Ante esa evidencia, algo que las propias convenciones del cine, experimental o no, ya nos ha acostumbrado, y que la teoría y crítica han resaltado como el deber ser del espectador activo, resulta sin embargo, engorroso sostener interpretaciones explicativas. Por cierto la película da pie a que el aspecto contemplativo de la misma surja como inducción del espectador hacia tal evidencia. Es decir, hace evidente lo literal de lo figurativo, sugiere dejarse llevar por las imágenes y sonidos y las sensaciones que a cada uno provoque. De esa manera la estetización visual y sonora, muy cercanas por momentos al video clip, se pierde en cierta trivialidad y se llega a disolver en aburrimiento. Acá es donde encuentro que falla la posible noción metaficcional que habría llevado la película a otro nivel. Esas luces y ovnis, por un lado, y el extrañamiento general de las imágenes por otro, nos hacen conscientes de estar mirando algo que escapa al rango connotativo. Pero en los momentos en que la película vuelve sobre sí misma, mediante un recurso de pantalla en blanco que salta y fulgura (a la manera de Irreversible de Gaspar Noé o Arrebato de Iván Zulueta), justo en los momentos en que se cambia al formato de las tomas de los ovnis, quedan suspendidos en una suerte de efectismo sin interrogación al dispositivo que los pone en marcha. Son otro fenómeno “paranormal” de la película sin reflexividad más que la puntuación paramétrica. En otras palabras, el blanco resulta meramente funcional, en tanto se trata de un sintagma distanciador tan indiscernible como el resto de la película. Y volvemos a encontrar la trivialidad.

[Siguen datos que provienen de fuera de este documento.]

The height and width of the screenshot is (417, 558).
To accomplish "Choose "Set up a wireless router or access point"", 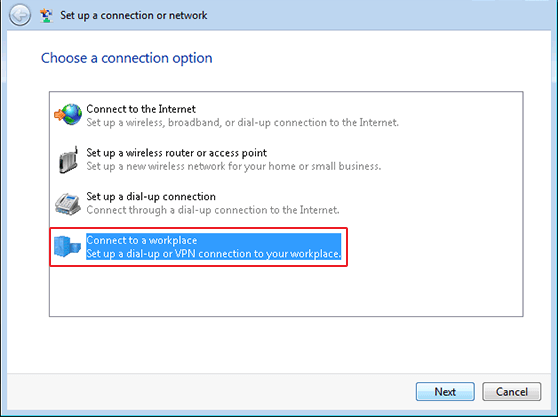I will pos(177,153).
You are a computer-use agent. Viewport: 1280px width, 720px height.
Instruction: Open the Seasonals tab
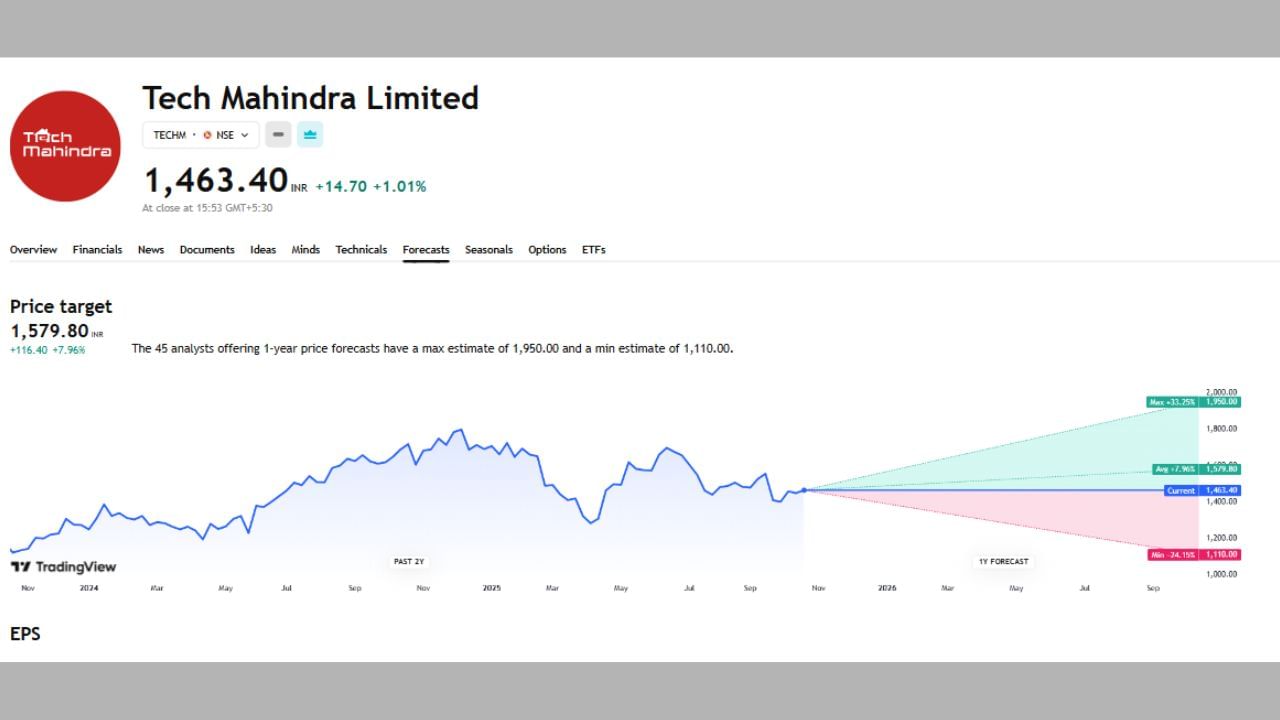488,250
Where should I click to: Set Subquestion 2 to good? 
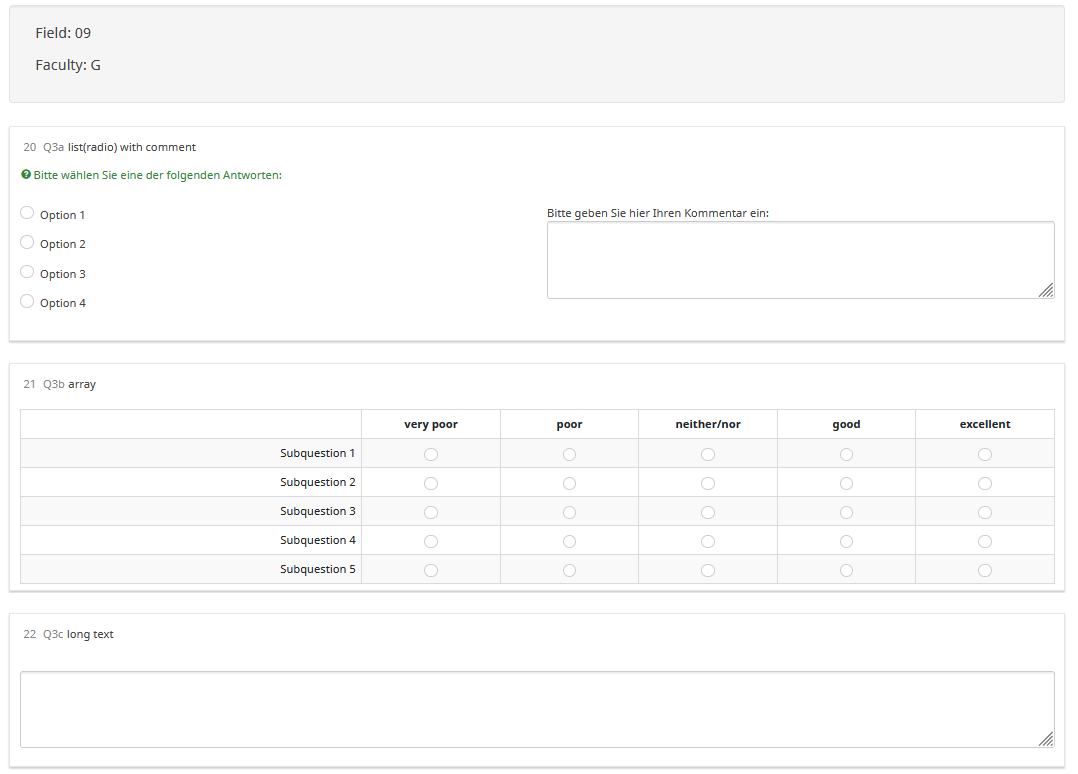click(x=846, y=483)
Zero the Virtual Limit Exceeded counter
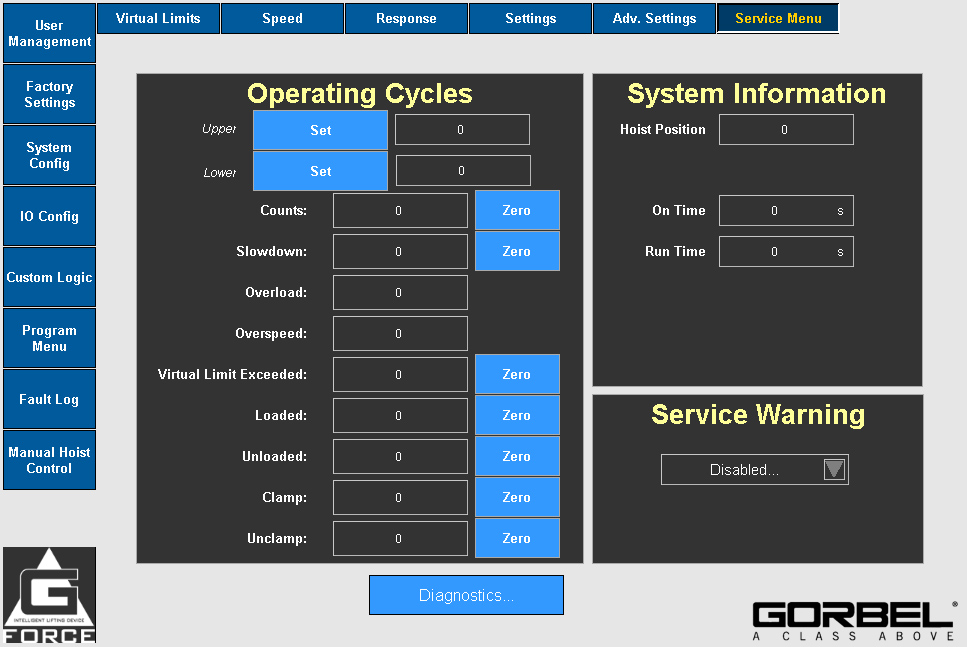967x647 pixels. point(516,375)
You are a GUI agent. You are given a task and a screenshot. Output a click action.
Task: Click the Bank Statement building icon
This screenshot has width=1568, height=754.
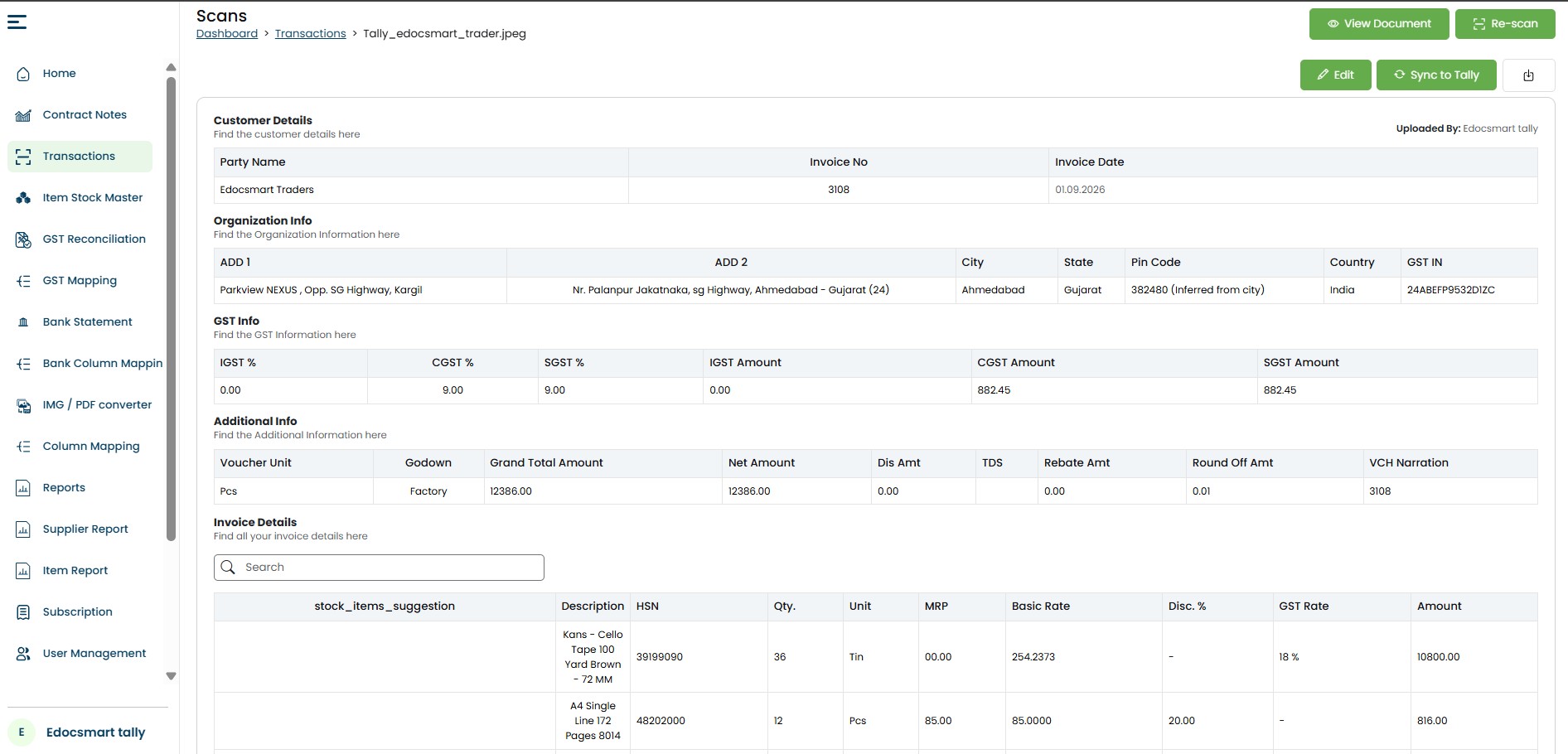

Por último, se agradece que la película no dure más de 70 minutos, el montaje y la música, apoyándose mutuamente, no se extienden más de lo necesario para que la incertidumbre y el letargo se vuelvan completamente insoportables. Planos demasiado extendidos temporalmente hubieran arruinado momentos en que, al contrario del resto, verdaderamente surge una atmosfera inquietante, en especial los de niebla y el interior de la capilla con sus siniestras figuras religiosas. Tal vez Partir to live esté hecha para ojos más ingenuos y que en ellos sea donde encuentre su público.